Malheureusement, ce rassemblement se termine dans le sang, le 8 mai 1945. Conçu pour rapprocher les partis algériens, ce rassemblement se disperse sous l’effet de la répression violente. Désormais, entre les partisans de l’action directe et ceux qui prônent la retenue, les lignes de clivages se dessinent nettement. Même Messali Hadj, après sa libération en mars 1946, ne songe plus à l’action armée. La création du MTLD (mouvement pour le triomphe des libertés démocratiques), contre l’avis des activistes, en vue de participer aux élections législatives françaises en novembre 1946, en est la preuve.

Toutefois, pour ne pas mécontenter les « durs » du parti, il maintient, au congrès de février 1947, le PPA clandestin et crée l’organisation paramilitaire, l’OS (organisation spéciale). Dirigée successivement par Mohammed Belouzdad, Hocine Ait Ahmed et Ahmed Ben Bella, l’OS n’a jamais bénéficié des moyens financiers et matériels qu’il réclamait. Après son démantèlement en mars 1950 et l’emprisonnement de Messali Hadj au printemps 1952, le PPA-MTLD rentre dans les rangs. Désormais, la ligne défendue par le comité central, dont les chefs de file sont Hocine Lahouel et Ben Youcef Ben Khedda, ne diffère pas foncièrement de celle défendue par l’UDMA de Ferhat Abbas.

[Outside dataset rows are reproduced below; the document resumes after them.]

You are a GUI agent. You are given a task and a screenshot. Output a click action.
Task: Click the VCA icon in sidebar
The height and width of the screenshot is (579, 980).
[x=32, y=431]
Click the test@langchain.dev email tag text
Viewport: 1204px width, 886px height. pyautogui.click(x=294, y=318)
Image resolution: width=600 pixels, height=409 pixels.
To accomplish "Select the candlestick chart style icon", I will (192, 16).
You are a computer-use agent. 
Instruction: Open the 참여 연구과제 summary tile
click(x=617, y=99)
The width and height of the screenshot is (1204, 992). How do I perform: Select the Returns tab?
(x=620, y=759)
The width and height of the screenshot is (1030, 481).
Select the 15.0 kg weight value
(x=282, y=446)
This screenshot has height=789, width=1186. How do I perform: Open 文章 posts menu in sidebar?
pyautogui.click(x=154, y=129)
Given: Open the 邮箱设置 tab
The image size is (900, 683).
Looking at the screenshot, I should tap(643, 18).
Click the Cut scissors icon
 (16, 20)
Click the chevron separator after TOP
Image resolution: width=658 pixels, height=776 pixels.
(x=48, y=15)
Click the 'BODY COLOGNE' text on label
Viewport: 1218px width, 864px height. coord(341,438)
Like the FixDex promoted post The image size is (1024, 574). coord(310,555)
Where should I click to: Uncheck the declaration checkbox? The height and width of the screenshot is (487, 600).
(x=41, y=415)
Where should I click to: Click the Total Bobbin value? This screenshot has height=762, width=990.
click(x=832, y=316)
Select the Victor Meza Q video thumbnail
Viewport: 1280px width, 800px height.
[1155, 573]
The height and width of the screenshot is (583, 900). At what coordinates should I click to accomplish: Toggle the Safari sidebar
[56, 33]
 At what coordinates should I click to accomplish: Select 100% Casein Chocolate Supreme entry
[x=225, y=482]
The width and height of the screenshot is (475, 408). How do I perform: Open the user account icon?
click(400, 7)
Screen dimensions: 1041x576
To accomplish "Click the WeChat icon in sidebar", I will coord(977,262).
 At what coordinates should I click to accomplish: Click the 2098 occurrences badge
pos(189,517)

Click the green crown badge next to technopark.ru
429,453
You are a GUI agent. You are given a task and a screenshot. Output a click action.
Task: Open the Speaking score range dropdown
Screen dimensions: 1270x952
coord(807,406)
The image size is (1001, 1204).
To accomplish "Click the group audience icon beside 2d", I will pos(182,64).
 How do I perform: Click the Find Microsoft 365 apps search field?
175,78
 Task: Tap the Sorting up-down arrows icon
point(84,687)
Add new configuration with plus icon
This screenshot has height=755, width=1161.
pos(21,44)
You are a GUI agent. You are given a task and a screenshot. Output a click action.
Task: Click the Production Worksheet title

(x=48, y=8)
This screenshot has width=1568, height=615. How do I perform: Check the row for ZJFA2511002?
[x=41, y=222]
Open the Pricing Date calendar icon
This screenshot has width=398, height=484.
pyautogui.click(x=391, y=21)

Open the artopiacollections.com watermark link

Cette reprise en main se confirme lors du congrès d’avril 1953 –ficelé par les membres du comité central, où les activistes de l’OS sont empêchés de participer congrès – lorsque les modérés l’emportent sur les activistes. Ils participent également à la gestion de la ville d’Alger aux côtés du maire libéral Jacques Chevalier. D’ailleurs, c’est cette divergence politique qui conduit en décembre 1953 à la crise ouverte entre Messali Hadj et son comité central. Ce conflit va provoquer, quelques mois plus tard, la scission du parti. Quant aux activistes, ils se regroupent dès le 23 mars 1954 au sein du CRUA (comité révolutionnaire pour l’unité et l’action) à domination centraliste. Et quand les activistes s’en éloignent des centralistes, après la réunion du « groupe des 22 », le 25 juin 1954, ceux de la Kabylie –pros Messali –se joignent au mouvement pour donner naissance au FLN, le 23 octobre 1954. Finalement, la guerre d’Algérie va se faire sans Messali Hadj et sans les centralistes. Après le déclenchement de la guerre, la fédération de France du FLN va jouer un rôle capital. Vers la fin de la guerre, elle finance le budget du GPRA à hauteur de 80%.

Pour conclure, il va de soi que l’histoire du mouvement national est intimement liée à son émigration. Bien que les manuels scolaires, pour reprendre l’expression de Gilbert Meynier, fassent du 1er novembre 1954 le jour zéro de la libération nationale, il n’en demeure pas moins que son apport est un fait indéniable. De la même manière, malgré la barbarie du système coloniale, l’activité politique durant la décennie précédant le déclenchement de la révolution algérienne fut plus libre que la période du règne du parti unique. Aujourd’hui encore, les mêmes mensonges continuent à être colportés. Comme quoi, il n’y a pas que le rôle de l’émigration qui est occulté.